河本氏のもとには「データ基盤や分析ツールに多額の投資をしたのに成果を出せない」「PoCまでは進むけど本番導入に進めない」「データサイエンティストが育たない」などの悩みが寄せられるという。こうした苦悩の背景には共通点があると話す。「データやAIで“何か”を改善すればビジネスの課題解決ができると認識しているものの、この“何か”をしっかり意識していない」と河本氏は指摘する。
ここでヒントになる言葉として、ノーベル経済学賞受賞者で行動経済学のダニエル・カーネマン氏の「組織とは、意思決定を生産する工場である」を紹介した。
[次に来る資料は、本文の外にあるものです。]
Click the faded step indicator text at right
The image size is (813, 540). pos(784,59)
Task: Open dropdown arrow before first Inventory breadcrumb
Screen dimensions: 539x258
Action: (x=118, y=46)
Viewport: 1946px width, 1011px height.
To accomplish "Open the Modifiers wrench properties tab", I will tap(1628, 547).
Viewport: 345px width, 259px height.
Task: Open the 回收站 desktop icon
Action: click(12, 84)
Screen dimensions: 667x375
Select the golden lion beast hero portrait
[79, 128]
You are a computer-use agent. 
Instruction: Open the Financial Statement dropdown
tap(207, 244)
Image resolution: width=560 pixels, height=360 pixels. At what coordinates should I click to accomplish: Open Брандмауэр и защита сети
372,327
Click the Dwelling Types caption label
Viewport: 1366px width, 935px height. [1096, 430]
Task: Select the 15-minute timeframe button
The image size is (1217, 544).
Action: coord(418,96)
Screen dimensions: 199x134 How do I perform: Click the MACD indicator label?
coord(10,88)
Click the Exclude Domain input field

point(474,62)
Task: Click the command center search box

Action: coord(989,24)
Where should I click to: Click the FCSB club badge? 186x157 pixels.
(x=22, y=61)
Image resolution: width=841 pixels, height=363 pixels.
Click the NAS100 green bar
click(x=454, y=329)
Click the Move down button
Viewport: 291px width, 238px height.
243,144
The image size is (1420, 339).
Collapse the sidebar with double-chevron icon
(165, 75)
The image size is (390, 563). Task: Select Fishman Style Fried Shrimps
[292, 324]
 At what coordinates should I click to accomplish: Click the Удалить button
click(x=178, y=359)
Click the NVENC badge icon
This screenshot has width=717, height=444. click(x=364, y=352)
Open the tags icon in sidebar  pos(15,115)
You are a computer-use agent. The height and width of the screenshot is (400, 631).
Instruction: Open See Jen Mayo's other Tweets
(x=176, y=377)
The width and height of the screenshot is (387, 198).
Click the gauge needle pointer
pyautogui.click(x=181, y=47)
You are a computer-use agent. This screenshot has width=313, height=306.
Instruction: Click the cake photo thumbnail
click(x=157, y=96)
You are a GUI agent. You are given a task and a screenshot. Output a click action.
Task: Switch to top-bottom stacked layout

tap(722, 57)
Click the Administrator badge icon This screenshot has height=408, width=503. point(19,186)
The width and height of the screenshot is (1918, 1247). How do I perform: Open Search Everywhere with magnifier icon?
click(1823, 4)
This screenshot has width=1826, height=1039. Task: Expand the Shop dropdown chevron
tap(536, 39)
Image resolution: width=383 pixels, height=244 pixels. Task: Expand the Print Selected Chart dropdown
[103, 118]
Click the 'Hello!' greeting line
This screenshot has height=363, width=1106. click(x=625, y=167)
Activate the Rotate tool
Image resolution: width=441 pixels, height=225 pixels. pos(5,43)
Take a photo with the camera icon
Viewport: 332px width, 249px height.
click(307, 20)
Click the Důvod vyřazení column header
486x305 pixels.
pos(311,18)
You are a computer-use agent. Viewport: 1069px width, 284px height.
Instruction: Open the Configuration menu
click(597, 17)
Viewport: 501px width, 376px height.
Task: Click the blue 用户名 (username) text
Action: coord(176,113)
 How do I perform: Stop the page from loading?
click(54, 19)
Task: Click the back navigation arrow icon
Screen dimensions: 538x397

この言葉の「組織」を「企業」に置き換えてみると、いろんな担当者がいろんな意思決定をしており、その結果として新製品が生まれ、顧客満足度が変わり、利益が生まれるということになる。ともすれば、顧客満足度が低下するなどビジネスにおける課題は「意思決定を生産する方法がまずいから」だと捉えられる。
つまり、データやAIで課題解決するとは「勘と経験に頼る意思決定の生産方法(プロセス)を、データやAIも用いた合理的な意思決定の生産方法に改めて」課題解決することであると言える。ここで腹落ちできるかどうかが重要だと河本氏は強調した。
これらを意識せずにいきなりデータ分析するとどんなことが起こってしまうのか。河本氏は例として工場をあげた。工員それぞれが自分のやり方で製品を組み立てている工場に、産業用ロボットを導入できるだろうか。答えは明白で、作業がバラバラなのだからできるはずがない。この場合、産業ロボットを導入する前に、まず製造プロセスの標準化やモジュール化する必要がある。
話をデータ分析に戻そう。データ分析を意思決定プロセスに組み込むとしたら、意思決定プロセスを整理して、どこにデータ分析を入れられるかを考える必要があるのだ。河本氏はこれを「意思決定プロセスの設計」と呼ぶ。